Wild Women and Wolves

Wild Women and Wolves

I’m Back at the Keyboard!!! Yay!

I’m diving back into my work in progress, book three of the Finding My Highlander Series. The heroine in book three embodies the untamed Wild Woman of the 20th century. That is, a young woman allowed to experience and express her deepest sexual and emotional elements, as the 1970’s women’s movement encouraged. Now, she finds herself tossed into the wilds of early 18th century. And that transition comes on the heels of a deeply scarring event.

The story line of My Colonial Highlander challenges our heroine to find her center, her soul, and a heart she has locked tightly away. Incredible challenges and shocking revelations expose her in ways she couldn’t have imagined in her former life.
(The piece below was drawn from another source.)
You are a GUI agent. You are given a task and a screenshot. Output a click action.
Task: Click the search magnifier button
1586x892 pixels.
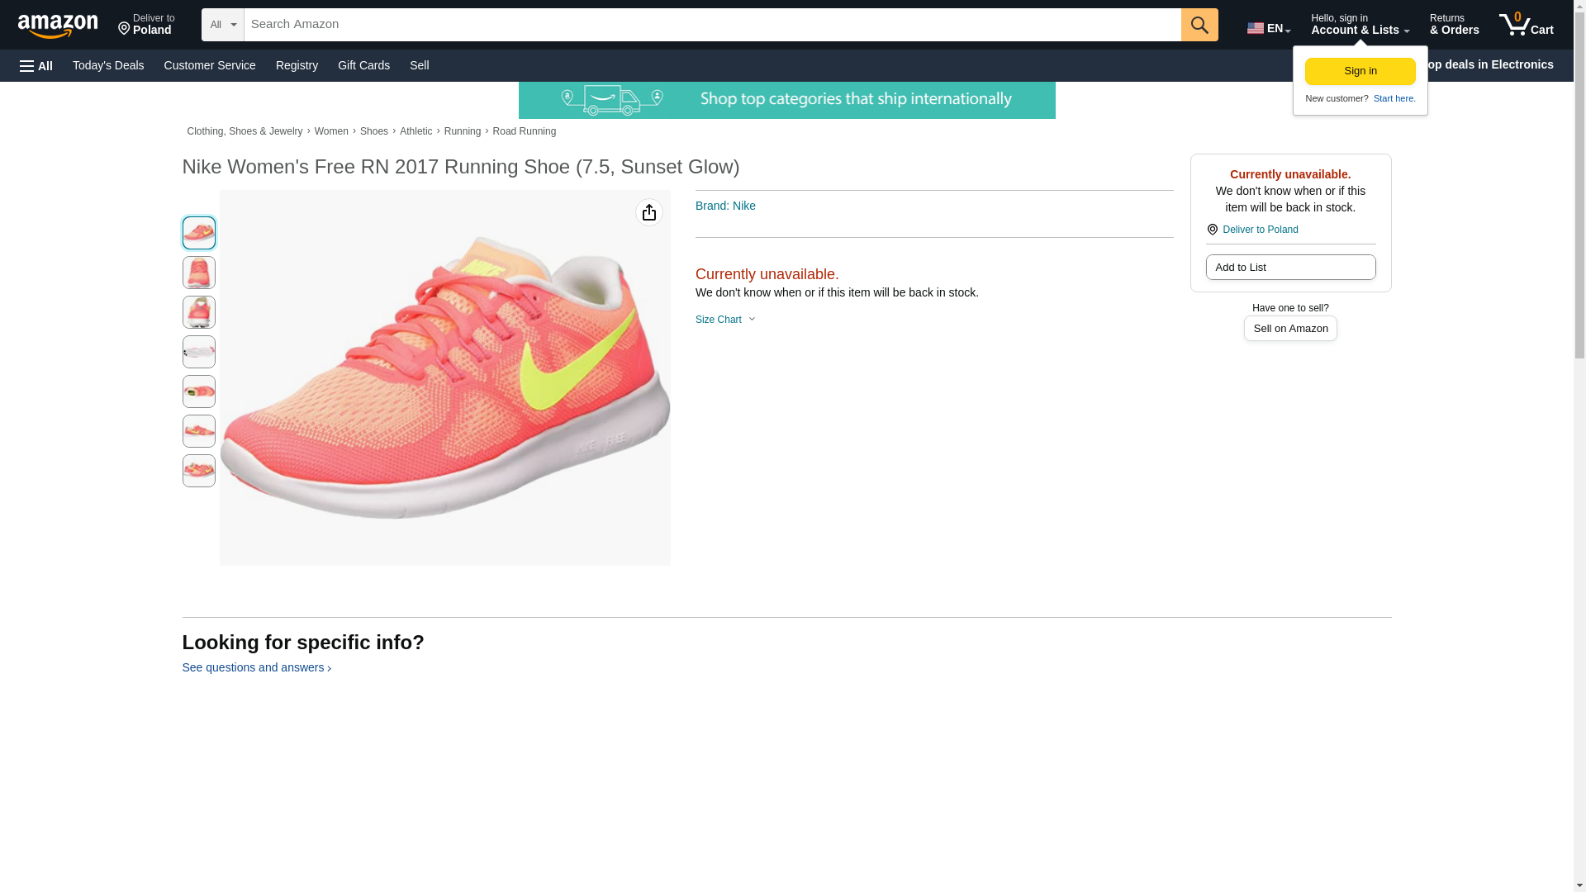[1199, 25]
The mythological wild woman or wolf woman came to mind as I delved deeper into the emotional aspects of my heroine. While contemplating this element of my story, I revisited a book some of you may be acquainted with, Women Who Run with the Wolves. This seminal work by Jungian analyst and cantadora storyteller, Clarissa Pinkola Estés, Ph.D., is a must read for anyone interested in mythology and how myth reveals the psyche. Especially the psyche of women. Here’s the Amazon link for those interested in further perusing this book: https://www.amazon.com/Women-Who-Run-Wolves-Archetype/dp/0345409876 Or check it out at your local library.

Since I feature wolves as minor characters in this story, (yes, animals are often characters in stories,) it became essential that I learn as much as possible about wolves, especially cubs. Here are a few facts that might surprise you.

Wolf pups are usually born with murky blue eyes that transition to bright blue then turn yellow or golden at about six to eight weeks.

The modern wolf and modern pet dog are separate branches on an evolutional line that split from a common ancestor between 15,000 and 30,000 years ago (depending on source searched.)

The primary difference between wolves and dogs is that domesticated dogs are always dependent on their humans, whereas wolves are always independent creatures. For this reason, wolves never make good pets.